I'm looking for a secure (i.e. stronly authenticated and encrypted)
transport mechanism for software and configuration management in LMS
3.1. Regarding firewalls, this is even a requirement for me, since it
is what our local firewall policy demands.
SCP transport sounds promising, at least for configuration archive and
SW image transfer. Unfortunately it is not supported by Cisco's firewall
devices (ASA, FWSM, and PIX). On IOS devices I've seen that it is
utterly broken - there are ^Ms instead of linefeeds in the archived
files (no, I'm not running LMS on MacOS!) and banner termination
characters get lost, making the following commands look like part of the banner.

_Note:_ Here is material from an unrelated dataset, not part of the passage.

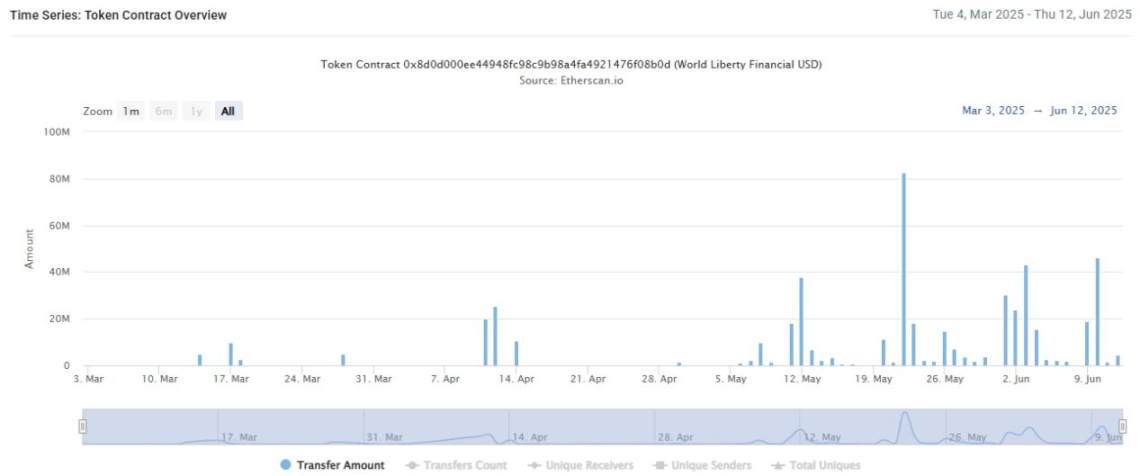1140x476 pixels.
Task: Click the disabled 6m zoom option
Action: pos(164,111)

SSH would be my next candidate. This sometimes works quite reasonable,
although there's a frightening number of bugs, some of which are still
not fixed. I've hit another one which is not in BugTool, yet. But having
a closer look, I found out that SSH transport may also mean that the
actual data is tranferred using TFTP! IMHO this is a really deceptive
naming scheme. I've also seen that RME tries to use telnet first,
although SSH is the primary transport in my configuration.
So how's my chance to see this mess cleaned up in the next 12 months and
to get a decent transport inplementation conforming to my requirements?
How do others think about this? Am I just too demanding and should I be
happy that there's still telnet support in LMS3.1?